• Text provided
For the record, palliative care is not hospice care, in which patients and families are provided comfort in the final days and weeks of life. Hospice is incredibly important, meaningful care and ideally part of a longer term palliative care strategy. The goal of palliative care teams—nurses, physicians, chaplains, and others—is starting early, and maintaining quality of life for as long as we can. Sometimes that means to the point of a cure or a recovery but also death and dying.

Palliative care begins as soon as there is a cancer diagnosis, say, or when a chronic heart condition begins to affect the quality of life, or when a patient is too sick to come to the hospital. It is also when a patient in a hospital bed at 3 a.m. (or a family in a neonatal intensive care unit) has had time to allow a potentially frightening prognosis to sink in.

It is about health care teamwork, and in a very big way it is about education—of patients and families, naturally, but also of nursing and medical students as well as policy makers. This is why we take great pains to instill in every student a feel for when and how to step in. Such care is as crucial and might one day be as expected by patients as it is exceptionally rewarding for nurses.

• Record extracts
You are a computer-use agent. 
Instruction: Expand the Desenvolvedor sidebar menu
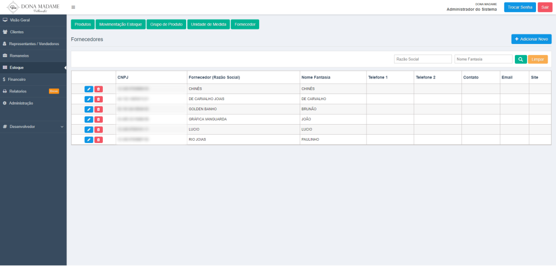click(33, 127)
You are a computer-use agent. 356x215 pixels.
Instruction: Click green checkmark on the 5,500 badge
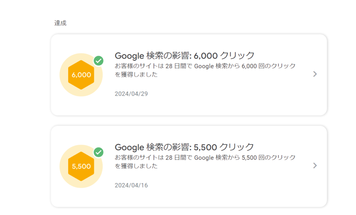(99, 152)
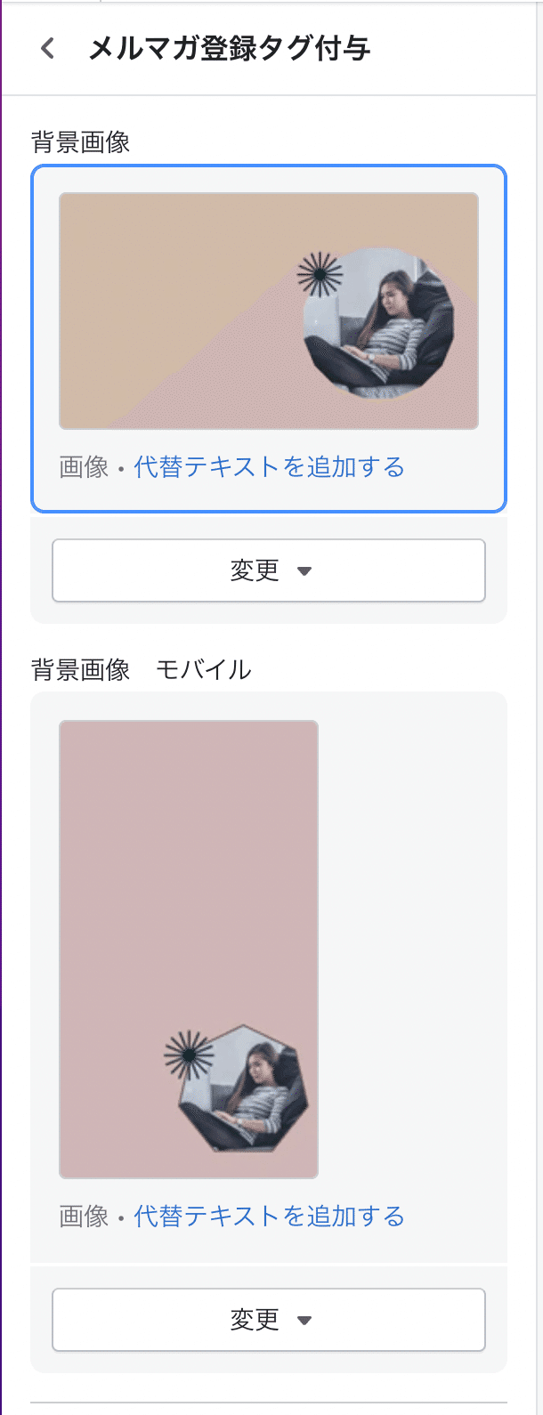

• Task
Do the following statements agree with the palliative care text above? Answer yes or no for each and quote the words that decide it. (a) Palliative care and hospice care are the same thing. (b) Palliative care can begin as soon as there is a cancer diagnosis. (c) Palliative care teams can include chaplains.

• Solution below
(a) No: "palliative care is not hospice care"
(b) Yes: "Palliative care begins as soon as there is a cancer diagnosis"
(c) Yes: "palliative care teams—nurses, physicians, chaplains, and others"